→ Extract to read:
Kû Aloha Ola Mau - Drug Addiction Services of Hawai`i

Kû Aloha Ola Mau
A place of healing and recovery

www.dashhawaii.org

Our mission: Kû Aloha Ola Mau (Kû Aloha) is committed to enhancing the quality of life in Hawaii through excellence in service and responsive action toward the individual and community’s needs surrounding chemical dependency.

The Truth About Methadone

Methadone is a prescribed medication used to target addiction to heroin. At the right dose amount, methadone staves off withdrawal signs and allows the addicted person to function “normally”. It does not create a “high” but acts to block craving. Its most significant action occurs in the brain.

Addiction

In order to talk about methadone it is important to understand addiction. The former director of the National Institute of Drug Addiction, Dr. Alan Leshner, describes addiction as a brain disease.

What makes it a brain disease?

The mechanisms that are affected and that affect addiction are located deep within the inner portion of the brain, called the nucleus accumbens, which is the “grand central station”. This is the part of the brain that controls our primitive functions that keep us alive. The pleasure/reward system is located in this part of the brain. For instance without the sense of hunger and then pleasure or reward, we might not be motivated to eat and drink and without food and water, we cannot survive.

→ Data section:
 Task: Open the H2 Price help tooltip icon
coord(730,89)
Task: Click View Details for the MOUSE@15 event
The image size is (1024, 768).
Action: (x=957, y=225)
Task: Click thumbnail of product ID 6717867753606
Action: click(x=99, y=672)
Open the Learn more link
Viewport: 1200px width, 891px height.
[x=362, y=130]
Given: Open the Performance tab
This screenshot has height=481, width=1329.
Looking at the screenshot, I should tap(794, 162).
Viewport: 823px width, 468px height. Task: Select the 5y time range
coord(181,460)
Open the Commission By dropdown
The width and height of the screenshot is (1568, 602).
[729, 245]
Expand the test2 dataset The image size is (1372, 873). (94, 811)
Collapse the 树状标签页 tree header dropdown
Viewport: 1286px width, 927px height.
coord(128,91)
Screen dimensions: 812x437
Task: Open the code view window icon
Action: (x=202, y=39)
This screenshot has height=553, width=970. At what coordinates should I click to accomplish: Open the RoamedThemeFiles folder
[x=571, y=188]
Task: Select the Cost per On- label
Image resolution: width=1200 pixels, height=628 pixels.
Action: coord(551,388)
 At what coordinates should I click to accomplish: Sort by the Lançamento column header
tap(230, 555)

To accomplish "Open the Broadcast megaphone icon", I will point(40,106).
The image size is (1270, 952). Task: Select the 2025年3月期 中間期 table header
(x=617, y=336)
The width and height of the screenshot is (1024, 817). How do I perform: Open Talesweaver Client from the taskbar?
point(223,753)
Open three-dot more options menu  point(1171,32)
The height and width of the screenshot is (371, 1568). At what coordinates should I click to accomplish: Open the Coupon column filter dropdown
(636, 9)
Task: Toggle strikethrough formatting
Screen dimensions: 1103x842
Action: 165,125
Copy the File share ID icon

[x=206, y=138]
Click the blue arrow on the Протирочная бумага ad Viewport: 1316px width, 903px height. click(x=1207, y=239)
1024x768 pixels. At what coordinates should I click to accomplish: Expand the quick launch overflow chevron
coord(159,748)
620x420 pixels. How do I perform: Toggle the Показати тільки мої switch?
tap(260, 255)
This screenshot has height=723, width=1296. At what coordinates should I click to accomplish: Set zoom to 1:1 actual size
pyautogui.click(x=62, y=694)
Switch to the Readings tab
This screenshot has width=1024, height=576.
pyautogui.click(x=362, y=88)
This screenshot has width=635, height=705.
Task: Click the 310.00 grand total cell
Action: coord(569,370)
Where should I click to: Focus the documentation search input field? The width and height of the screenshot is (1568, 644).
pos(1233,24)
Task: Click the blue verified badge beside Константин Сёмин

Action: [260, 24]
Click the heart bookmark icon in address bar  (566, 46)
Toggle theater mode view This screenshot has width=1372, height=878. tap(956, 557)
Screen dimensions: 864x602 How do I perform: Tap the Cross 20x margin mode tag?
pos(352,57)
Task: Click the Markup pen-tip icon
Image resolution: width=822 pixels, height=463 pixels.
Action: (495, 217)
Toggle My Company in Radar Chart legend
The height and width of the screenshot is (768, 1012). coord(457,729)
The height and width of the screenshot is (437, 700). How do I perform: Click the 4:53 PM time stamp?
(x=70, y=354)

→ Your tasks:
A: In the methadone text, what name is given to the inner portion of the brain that it calls the "grand central station"?
B: Recast the paragraph of the methadone text that begins "Methadone is a prescribed medication" as a short bulleted list, keeping its main facts.
C: Continue the methadone text from its last sentence.

→ Answers for each item:
A: The nucleus accumbens.

B:
- Methadone is a prescribed medication that targets heroin addiction.
- At the right dose, it staves off withdrawal signs and lets the addicted person function "normally."
- It does not create a "high" but blocks craving.
- Its most significant action occurs in the brain.

C:
The area of the brain where judgment and decision control rests is the outer cerebral cortex, a place where we make decisions; we might call it the location of “willpower”. Because this is not the primary area where drug use affects the brain, the person who is addicted may not be able to decide to stop using drugs. That is why they continue despite the harm, the losses the tragedies of continued use. It is very difficult for people to stop using because they simply care about their family or job or etc. more. Although a pill or drink of alcohol may affect this part of the brain, addiction is not located in the cerebral cortex.

Back to the nucleus accumbens. Let’s look at how our brain transfers messages and leads to addiction. Each cell in the brain has fibers called dendrites. Dendrites receive information from their receptor sites (located at the end of the fibers like a tiny ball), like an input center. Each dendrite has a long fiber attached to it called an axon fiber. The axon fiber sends messages to the next cell, like an output system. The message is then picked up by receptor sites from another dendrite and the message continues to move through the brain.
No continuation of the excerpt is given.